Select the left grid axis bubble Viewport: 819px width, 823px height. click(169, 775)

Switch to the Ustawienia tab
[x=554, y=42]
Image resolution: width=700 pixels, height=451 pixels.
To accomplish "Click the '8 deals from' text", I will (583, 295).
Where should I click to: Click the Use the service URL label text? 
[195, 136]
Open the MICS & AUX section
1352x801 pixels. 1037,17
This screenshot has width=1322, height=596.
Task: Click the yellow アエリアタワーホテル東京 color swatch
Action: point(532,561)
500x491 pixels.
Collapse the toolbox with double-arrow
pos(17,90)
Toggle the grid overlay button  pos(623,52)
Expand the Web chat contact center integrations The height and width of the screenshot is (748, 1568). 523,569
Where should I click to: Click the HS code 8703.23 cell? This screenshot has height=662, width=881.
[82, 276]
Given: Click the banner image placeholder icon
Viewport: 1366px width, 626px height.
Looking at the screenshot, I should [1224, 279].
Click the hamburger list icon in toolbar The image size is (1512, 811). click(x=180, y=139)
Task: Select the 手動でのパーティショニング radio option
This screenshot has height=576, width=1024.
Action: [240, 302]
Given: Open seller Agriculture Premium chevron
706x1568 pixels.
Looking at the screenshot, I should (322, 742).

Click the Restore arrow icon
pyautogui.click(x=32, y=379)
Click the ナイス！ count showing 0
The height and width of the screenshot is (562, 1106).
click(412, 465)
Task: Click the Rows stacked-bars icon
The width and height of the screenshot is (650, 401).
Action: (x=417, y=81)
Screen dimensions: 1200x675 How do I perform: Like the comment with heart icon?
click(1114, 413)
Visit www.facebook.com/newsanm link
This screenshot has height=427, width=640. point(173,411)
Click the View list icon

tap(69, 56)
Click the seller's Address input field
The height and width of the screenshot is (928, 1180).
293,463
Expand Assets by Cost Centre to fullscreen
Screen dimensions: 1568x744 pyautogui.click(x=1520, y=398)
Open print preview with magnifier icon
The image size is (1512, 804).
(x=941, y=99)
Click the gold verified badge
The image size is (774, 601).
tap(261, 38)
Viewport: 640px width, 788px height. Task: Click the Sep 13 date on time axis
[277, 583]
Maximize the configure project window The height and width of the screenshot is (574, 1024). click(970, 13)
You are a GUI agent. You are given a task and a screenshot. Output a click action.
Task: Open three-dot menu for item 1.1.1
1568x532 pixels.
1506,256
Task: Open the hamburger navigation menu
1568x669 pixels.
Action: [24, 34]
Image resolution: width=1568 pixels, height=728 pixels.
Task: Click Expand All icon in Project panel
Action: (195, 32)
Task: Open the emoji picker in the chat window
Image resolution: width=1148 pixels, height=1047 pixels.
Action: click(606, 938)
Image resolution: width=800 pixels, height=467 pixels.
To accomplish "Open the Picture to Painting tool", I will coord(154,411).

_ _ _ _

■ What to work on:
Start with the line above that contains "Collapse the toolbox with double-arrow" and stop after the line that contains "Task: Select the 手動でのパーティショニング radio option". Output those lines exactly, and only those.

■ Task answer:
Collapse the toolbox with double-arrow
pos(17,90)
Toggle the grid overlay button  pos(623,52)
Expand the Web chat contact center integrations The height and width of the screenshot is (748, 1568). 523,569
Where should I click to: Click the HS code 8703.23 cell? This screenshot has height=662, width=881.
[82, 276]
Given: Click the banner image placeholder icon
Viewport: 1366px width, 626px height.
Looking at the screenshot, I should [1224, 279].
Click the hamburger list icon in toolbar The image size is (1512, 811). click(x=180, y=139)
Task: Select the 手動でのパーティショニング radio option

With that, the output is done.